Scientists consider that elsewhere, where the diversity of trees is higher, daisy trees would form a shortlived forest, which over the time would be replaced by "real", slow growing hardwood trees. Occasionally, when a lightning or other accident would break down one of the old trees, fast growing daisy trees would have an opportunity to grow for a short while.
Galápagos Islands though have very few indigenous trees. The extreme weather pattern (long extreme droughts and prolonged periods of strong rain) prevent the formation of forests.
Thus the daisy trees are dominating in the fertile highlands.
Unfortunately man has brought deadly enemies and competitors to daisy trees.
Cedrela odorata and Psidium guajava trees are spreading in the islands and upon every possibility are replacing the daisy trees.
Due to this scientists are waiting with anxiety for the next mass death of the unique daisy forest.
Serious enemies to Scalesia trees are goats. These agile animals manage to reach every smaller corner of forests and cliffs and are eating the saplings of trees. Goats have eliminated several other species of Scalesia in other islands - just a few "fugitive" specimens are hiding from the omnipresent goats.

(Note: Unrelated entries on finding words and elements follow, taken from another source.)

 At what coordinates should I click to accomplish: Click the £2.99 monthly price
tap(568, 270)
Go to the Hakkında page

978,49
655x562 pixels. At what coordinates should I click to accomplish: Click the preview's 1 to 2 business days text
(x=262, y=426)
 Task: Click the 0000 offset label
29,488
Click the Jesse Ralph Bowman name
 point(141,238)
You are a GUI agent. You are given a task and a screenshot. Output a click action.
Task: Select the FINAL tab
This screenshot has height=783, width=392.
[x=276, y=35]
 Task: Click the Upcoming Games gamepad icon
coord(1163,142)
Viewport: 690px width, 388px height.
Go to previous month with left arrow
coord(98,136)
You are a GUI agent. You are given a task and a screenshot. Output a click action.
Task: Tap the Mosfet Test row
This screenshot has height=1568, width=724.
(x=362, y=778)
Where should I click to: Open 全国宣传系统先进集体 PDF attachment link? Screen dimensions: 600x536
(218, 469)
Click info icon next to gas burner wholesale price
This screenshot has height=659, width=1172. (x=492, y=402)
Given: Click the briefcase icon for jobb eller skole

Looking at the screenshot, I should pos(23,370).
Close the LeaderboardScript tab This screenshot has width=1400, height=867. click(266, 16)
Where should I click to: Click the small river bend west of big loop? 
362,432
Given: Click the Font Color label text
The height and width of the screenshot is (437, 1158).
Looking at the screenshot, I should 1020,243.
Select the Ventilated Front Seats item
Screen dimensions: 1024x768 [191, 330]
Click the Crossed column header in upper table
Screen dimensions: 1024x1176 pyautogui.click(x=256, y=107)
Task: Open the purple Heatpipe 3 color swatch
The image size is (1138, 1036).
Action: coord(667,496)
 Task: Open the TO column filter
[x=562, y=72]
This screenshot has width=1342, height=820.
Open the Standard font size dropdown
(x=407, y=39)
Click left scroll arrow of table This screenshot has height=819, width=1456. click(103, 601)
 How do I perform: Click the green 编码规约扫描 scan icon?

People themselves are clearing away the unique forest for pasture and for their houses. It has been calculated that more than 90% of the original Scalesia forest is lost.
Syuzo Irow, Dieter Muller-Dombois, Population structure, Stand-level Dieback and Recovery of Scalesia pedunculata Forest in the Galapagos Islands. Ecological Research 3(3), 333-339;1988. Accessed in 11.03.2012.